**Task material**
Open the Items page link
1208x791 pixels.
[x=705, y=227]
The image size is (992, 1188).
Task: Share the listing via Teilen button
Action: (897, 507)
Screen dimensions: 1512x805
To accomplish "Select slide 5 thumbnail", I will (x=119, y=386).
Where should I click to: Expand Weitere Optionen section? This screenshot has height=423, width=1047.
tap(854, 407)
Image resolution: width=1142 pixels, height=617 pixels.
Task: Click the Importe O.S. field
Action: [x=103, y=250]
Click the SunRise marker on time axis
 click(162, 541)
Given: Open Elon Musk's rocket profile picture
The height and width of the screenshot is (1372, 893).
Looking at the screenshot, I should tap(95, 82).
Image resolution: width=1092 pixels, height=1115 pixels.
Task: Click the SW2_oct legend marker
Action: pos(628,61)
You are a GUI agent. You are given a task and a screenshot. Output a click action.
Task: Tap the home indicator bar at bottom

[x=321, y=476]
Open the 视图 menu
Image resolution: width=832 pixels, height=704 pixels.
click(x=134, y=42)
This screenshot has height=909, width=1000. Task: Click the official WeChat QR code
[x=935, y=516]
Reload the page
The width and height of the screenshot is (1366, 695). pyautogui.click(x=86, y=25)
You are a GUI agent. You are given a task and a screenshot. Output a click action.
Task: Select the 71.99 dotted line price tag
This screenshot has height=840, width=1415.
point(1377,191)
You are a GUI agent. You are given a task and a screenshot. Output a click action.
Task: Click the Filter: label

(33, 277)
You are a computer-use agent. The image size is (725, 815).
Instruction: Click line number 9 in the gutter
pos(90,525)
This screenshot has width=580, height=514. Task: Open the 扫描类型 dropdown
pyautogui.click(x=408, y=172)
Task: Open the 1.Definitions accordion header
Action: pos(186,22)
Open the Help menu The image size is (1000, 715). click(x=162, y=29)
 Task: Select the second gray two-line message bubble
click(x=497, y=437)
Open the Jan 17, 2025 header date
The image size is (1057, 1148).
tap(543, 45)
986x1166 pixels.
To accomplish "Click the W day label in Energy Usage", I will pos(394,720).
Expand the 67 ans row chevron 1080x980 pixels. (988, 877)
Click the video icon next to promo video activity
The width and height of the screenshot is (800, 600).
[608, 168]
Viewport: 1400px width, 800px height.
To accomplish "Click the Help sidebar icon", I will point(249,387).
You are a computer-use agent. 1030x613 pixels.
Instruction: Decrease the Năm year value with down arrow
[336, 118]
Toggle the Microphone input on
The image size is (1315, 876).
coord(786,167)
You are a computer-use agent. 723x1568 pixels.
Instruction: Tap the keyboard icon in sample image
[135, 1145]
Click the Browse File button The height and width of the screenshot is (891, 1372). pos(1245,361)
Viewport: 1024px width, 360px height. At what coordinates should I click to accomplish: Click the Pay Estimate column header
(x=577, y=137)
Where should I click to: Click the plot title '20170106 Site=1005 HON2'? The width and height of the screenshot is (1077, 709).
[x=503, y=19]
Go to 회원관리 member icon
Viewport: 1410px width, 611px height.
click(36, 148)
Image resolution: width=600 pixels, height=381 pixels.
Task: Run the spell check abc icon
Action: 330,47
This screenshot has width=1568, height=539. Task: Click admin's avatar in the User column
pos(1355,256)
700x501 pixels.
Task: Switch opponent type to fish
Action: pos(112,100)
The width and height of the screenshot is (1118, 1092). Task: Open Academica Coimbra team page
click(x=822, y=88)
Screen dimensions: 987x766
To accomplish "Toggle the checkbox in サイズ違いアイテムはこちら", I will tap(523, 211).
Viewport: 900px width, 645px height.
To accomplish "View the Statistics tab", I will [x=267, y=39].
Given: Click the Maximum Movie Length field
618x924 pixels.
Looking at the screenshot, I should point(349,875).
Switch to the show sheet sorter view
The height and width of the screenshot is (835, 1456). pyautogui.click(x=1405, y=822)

**Task requirements**
From the entries above, tally the lines that contain the string "dimensions". Report the total and nothing more.

**Response box**
2